[[ DATA LISTING open ]]

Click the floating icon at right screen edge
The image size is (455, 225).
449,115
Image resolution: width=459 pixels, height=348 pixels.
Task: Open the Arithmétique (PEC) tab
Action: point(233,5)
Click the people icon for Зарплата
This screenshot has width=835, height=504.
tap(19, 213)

[[ DATA LISTING closed ]]

* EXERCISE:
Print out each record above exactly, with nothing omitted.

* OUTPUT OF THE TASK:
Click the floating icon at right screen edge
The image size is (455, 225).
449,115
Image resolution: width=459 pixels, height=348 pixels.
Task: Open the Arithmétique (PEC) tab
Action: point(233,5)
Click the people icon for Зарплата
This screenshot has width=835, height=504.
tap(19, 213)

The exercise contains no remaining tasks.